The download file can be downloaded by a user manually, or streamed directly into your connector with additional coding, and can be in one of the following formats:

  • CSV

  • JSON

  • MVL

  • VCF

More detail about each format is provided below.

Within each format there are some configuration options. Please discuss with the Shariant team if none of the formats suit your needs as we can develop additional formats or tweak existing ones.

Configuring Your Download

If you navigate to https://shariant.org.au/variantclassification/export you are presented with the download builder.

This page lets you choose if your downloads are going to be done manually in a web browser or invoked via API, the genome build, which labs to include/exclude, the format and any additional format parameters. (Via web browser or API result in the same file, but the web browser link will provide you with a login page if you’re not currently logged in)

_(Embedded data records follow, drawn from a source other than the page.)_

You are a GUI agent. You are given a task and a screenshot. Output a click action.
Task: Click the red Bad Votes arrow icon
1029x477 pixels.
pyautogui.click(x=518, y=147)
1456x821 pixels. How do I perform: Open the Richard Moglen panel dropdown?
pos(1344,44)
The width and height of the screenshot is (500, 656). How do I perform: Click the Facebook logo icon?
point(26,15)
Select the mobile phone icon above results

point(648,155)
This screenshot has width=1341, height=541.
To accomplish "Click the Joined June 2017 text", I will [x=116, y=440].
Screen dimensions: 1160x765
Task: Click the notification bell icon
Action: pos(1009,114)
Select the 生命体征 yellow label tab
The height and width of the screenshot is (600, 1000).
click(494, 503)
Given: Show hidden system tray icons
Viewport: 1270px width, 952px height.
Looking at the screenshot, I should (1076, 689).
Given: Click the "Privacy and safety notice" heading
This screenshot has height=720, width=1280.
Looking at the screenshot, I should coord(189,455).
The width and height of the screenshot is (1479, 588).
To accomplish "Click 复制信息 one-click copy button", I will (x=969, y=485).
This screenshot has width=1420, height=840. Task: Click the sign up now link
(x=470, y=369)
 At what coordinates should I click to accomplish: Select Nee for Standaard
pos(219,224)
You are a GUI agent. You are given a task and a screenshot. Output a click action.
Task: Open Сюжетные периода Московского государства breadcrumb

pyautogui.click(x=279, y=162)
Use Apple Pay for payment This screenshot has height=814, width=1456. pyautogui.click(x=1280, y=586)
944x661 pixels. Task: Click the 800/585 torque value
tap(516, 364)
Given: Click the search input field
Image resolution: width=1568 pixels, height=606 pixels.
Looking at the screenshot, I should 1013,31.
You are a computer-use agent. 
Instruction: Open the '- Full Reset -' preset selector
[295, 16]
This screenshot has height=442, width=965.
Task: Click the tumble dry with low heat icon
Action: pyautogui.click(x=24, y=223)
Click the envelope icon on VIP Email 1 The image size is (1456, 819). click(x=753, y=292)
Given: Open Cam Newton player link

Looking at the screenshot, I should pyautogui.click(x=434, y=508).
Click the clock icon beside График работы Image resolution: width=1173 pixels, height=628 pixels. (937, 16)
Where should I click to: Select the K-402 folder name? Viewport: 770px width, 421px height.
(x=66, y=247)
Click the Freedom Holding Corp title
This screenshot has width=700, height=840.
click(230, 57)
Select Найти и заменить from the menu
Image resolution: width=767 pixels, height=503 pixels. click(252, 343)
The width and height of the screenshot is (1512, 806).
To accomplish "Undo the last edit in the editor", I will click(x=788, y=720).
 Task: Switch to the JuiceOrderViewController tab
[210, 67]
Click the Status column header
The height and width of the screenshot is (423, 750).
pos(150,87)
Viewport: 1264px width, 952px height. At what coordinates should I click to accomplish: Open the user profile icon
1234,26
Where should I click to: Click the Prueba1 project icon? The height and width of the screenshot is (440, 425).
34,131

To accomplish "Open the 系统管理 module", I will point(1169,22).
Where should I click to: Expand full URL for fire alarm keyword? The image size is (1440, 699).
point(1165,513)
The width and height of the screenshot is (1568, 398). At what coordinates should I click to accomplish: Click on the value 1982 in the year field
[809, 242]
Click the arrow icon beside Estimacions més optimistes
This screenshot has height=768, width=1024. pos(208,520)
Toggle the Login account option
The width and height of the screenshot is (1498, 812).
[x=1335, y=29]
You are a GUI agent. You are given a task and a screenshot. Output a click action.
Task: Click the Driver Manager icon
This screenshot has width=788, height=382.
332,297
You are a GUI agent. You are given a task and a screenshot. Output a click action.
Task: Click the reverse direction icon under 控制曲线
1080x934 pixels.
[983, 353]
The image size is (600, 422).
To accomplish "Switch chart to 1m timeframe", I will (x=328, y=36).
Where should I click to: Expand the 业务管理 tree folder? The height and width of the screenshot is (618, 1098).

Once configured, a re-usable URL will be produced that you can either bookmark or invoke from custom connector code. Some formats provide all the data Shariant has, while others only have summary data and a link to the relevant Shariant data.

CSV

  • The CSV format provides one row per variant classification and all evidence other labs have uploaded.

  • The first few columns are header information, e.g. record ids and the normalised c.hgvs value. These columns are then followed by columns of imported data.

  • The CSV can be configured to use codes, or more human readable headers and values.

JSON

The JSON format is what Shariant internally uses when displaying data on web pages and closely matches the internal database representation of records.

  • JSON downloads will download an array called “records” with one JSON object per variant classification.

  • Each record classification will show evidence in the format of “key”: {”value”: X, “note”: Y} etc.

  • Each record will have an allele section that will show data about the variant lifted over to GRCh37 and GRCh38.

MVL

The MVL format is used for Agilent’s Alissa Interpret interpretation system.

  • For Alissa 5.2, the MVL will need to be sent to Agilent for processing. If using Alissa v5.3, this can be uploaded manually in the Alissa interface.

  • The MVL format provides one entry per variant/transcript combination, but that entry will include summary details and links about all classifications.

  • The default settings for the MVL will work with most instances of Alissa, but it’s important to check which clinical significance values are accepted by your instance (e.g. LIKELY_PATHOGENIC vs Likely Pathogenic).

  • One important detail is that if there are classifications for the same variant that result in different clinical contexts, we can only provide a single overall value - so you can choose if that value is the least or most pathogenic. It’s recommended that labs double check Shariant when a variant in Alissa is highlighted as existing in Shariant to view the latest records.

VCF

VCF (Variant Class Format 4.1) is a common format used for bioinfomatics.

  • The VCF will have one row per variant, but using additional info fields have repeatable values. So if a single variant has three classifications, the INFO fields lab and chgvs will each have three comma separated values. The first lab and first INFO chgvs for that row relate to the same record. Likewise the second of each of those fields refer to the next record, etc.

  • The VCF has the least amount of data of all the formats, but provides a link to the relevant Shariant page to see all data.